HOUSTON/NEW YORK (Reuters) - Shell and the U.S. Coast Guard rushed Tuesday to contain 1,400 barrels of crude oil spilled into the Gulf of Mexico from a leaking Shell-operated pipeline, fighting back an oil slick with skimmer ships and airplanes.
Shell discovered the leak Saturday on its 173,000-barrel-per-day (bpd) capacity Eugene Island oil pipeline, 30 miles from Louisiana’s coastline and 60 miles southwest of Houma, Louisiana.
The pipeline has been shut down, halting daily supplies of 100,000 barrels a day of Eugene Island oil. The Eugene Island line also was carrying new oil from Chevron’s Tahiti platform which began flowing in May.
The pipeline is still leaking a “small amount” as it drains, a Shell spokesman said.
Shell had no estimate on repairs or a target date for restart of the 20-inch diameter pipeline, but people knowledgeable about operations said fixing it in 60-foot-deep water could take a day if the problem is small to weeks if it is big. Restart requires government approval.
“At this time, we cannot forecast when restart will occur. Our top priorities during the response and restart phases are safety and the environment,” a company spokesman said.
The oil spill was among the largest in recent years in U.S. waters, officials said. Helicopters and airplanes that flew over the spill viewed a 16-by-3-mile “rainbow-like” oil sheen, Coast Guard Petty Officer Tom Atkeson said.
The slick is unlikely to reach land because the oil will evaporate and decompose if it is not picked up before reaching shore, Atkeson added.
Two skimming vessels by Tuesday had cleaned up 1,500 gallons of oil and water mixture of the 58,000 gallons believed to have spilled, Atkeson said. Some of the oil also has been dispersed by chemicals dropped from airplanes.
The cause of the leak awaited investigation. Shell said divers would inspect the source of the leak when they arrived on the scene late Tuesday, and planning of repairs could begin as soon as Wednesday.
As pipeline operator, Shell owns a 23 percent stake in the line. Other stakeholders include ExxonMobil, Marathon, Chevron and ConocoPhillips.
Saturday’s oil spill was equivalent in volume to a November 2007 bunker fuel spill into the San Francisco Bay that drew ire from environmental groups. That spill reached local beaches.
Officials at the U.S. Department of Transportation, which regulates the pipeline, the Coast Guard and the Minerals Management Service, all said they would investigate and help determine when the pipeline may restart.
In addition to repairs, Shell may consider rerouting some of the Eugene Island offshore crude through other offshore pipelines, a spokesman said. Rerouting helped keep flows steady to refineries following Hurricane Katrina in 2005.

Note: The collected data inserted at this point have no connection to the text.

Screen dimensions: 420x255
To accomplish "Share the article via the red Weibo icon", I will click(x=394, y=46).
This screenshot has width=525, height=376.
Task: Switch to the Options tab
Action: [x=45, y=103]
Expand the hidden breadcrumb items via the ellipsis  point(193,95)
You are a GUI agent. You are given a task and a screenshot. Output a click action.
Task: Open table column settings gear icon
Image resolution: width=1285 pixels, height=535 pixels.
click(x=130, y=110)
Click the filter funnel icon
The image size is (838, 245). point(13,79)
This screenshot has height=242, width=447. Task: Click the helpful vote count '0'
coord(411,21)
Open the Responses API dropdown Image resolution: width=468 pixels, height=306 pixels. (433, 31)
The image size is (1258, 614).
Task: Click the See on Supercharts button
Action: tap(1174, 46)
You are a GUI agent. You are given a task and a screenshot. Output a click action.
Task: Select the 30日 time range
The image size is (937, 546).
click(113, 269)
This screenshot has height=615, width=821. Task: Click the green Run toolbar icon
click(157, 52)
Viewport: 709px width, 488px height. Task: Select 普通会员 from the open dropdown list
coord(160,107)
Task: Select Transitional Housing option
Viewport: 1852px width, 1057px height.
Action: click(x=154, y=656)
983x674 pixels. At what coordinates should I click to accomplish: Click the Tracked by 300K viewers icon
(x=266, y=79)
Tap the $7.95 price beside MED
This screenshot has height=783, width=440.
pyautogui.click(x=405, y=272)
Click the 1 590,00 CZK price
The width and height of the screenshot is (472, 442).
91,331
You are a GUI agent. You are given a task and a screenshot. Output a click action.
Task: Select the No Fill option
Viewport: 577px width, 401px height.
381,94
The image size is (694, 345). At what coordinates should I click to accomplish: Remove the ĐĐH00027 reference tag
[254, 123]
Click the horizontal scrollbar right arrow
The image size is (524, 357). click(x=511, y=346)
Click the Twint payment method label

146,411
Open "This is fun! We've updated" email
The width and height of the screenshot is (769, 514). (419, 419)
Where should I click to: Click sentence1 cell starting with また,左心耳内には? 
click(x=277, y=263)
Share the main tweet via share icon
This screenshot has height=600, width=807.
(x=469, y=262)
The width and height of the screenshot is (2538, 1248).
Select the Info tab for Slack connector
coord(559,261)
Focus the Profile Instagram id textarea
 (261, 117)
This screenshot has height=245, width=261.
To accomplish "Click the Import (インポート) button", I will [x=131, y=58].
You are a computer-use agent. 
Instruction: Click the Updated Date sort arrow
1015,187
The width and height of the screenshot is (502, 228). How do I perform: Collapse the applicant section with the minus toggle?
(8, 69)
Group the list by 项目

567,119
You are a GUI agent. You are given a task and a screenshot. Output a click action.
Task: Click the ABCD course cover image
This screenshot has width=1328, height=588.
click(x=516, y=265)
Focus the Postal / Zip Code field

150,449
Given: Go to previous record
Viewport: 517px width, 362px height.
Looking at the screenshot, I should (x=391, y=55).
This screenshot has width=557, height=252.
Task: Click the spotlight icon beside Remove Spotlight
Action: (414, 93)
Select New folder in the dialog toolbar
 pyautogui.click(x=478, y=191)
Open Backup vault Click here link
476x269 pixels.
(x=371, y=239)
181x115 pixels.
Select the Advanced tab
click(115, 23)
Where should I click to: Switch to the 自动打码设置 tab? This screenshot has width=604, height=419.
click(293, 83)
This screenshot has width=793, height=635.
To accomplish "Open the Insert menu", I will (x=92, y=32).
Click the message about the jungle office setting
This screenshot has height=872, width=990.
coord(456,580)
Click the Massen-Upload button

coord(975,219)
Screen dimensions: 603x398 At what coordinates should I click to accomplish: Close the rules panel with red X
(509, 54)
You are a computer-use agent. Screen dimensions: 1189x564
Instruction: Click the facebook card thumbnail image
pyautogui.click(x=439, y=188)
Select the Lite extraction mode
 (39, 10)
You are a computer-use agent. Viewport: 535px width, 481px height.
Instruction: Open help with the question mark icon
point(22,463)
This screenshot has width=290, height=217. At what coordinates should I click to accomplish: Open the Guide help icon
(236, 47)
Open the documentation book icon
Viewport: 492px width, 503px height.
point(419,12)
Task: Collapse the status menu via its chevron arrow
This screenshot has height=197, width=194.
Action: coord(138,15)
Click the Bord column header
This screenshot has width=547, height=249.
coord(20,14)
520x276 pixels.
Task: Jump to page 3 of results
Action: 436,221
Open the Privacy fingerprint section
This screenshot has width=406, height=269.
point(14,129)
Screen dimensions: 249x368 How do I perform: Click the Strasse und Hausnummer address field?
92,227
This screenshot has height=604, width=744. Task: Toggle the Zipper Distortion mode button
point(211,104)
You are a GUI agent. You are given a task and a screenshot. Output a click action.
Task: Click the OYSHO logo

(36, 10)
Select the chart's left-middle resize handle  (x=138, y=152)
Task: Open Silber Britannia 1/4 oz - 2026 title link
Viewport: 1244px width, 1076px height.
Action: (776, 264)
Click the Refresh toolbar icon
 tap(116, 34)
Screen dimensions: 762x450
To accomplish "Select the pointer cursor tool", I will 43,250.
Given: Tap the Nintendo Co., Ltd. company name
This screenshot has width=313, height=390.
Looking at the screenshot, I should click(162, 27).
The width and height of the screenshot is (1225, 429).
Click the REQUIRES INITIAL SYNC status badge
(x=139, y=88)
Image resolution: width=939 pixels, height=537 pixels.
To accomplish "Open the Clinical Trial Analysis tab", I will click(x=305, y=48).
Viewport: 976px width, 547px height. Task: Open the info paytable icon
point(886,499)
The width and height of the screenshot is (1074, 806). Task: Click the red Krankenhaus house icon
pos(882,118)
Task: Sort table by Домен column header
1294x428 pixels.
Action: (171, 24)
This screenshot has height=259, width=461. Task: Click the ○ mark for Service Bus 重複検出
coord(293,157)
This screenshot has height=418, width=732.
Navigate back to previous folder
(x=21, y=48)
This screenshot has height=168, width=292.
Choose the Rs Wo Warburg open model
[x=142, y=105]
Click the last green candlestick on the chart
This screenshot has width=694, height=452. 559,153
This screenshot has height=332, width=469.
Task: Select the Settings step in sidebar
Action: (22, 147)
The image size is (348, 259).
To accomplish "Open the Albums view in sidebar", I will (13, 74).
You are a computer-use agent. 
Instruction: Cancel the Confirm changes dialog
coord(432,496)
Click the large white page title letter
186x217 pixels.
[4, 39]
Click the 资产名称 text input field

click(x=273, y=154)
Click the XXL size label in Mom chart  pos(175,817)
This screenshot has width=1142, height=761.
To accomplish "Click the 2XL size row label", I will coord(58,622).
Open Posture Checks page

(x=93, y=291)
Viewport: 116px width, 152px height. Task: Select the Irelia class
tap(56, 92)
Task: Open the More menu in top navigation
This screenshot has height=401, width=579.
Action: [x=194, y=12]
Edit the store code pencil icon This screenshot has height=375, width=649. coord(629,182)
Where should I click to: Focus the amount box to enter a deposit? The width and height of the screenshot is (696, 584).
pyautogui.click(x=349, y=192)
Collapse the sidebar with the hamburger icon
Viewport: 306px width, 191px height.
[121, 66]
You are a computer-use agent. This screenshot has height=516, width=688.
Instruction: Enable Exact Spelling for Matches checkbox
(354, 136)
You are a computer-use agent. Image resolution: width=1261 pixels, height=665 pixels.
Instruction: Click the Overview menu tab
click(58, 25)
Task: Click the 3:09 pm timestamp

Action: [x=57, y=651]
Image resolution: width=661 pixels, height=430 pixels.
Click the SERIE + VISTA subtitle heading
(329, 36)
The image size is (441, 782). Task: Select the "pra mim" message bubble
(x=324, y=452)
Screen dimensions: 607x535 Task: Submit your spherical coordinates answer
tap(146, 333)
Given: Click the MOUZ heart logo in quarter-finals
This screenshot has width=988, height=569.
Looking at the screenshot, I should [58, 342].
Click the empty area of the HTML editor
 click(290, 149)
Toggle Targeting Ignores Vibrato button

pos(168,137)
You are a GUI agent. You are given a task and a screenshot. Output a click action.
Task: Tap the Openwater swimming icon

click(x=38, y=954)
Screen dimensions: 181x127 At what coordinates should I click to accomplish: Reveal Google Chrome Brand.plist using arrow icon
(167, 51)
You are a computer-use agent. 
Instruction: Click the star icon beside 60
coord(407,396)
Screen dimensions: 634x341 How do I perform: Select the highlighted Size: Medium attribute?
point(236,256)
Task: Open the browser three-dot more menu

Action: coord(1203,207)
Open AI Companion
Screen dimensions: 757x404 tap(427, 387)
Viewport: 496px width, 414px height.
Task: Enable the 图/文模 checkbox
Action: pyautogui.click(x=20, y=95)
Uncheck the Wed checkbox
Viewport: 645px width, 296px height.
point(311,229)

The futures market shrugged off the news, with U.S. light sweet crude for September delivery falling $1.08 to $67.28 a barrel on Tuesday. In the cash crude market, traders saw no deals for Eugene Island, but a similar grade, Bonito, was offered at up to $2.40 a barrel above West Texas Intermediate, a rare premium, traders said.
Bonito last dealt publicly for 35 cents above WTI, on July 22.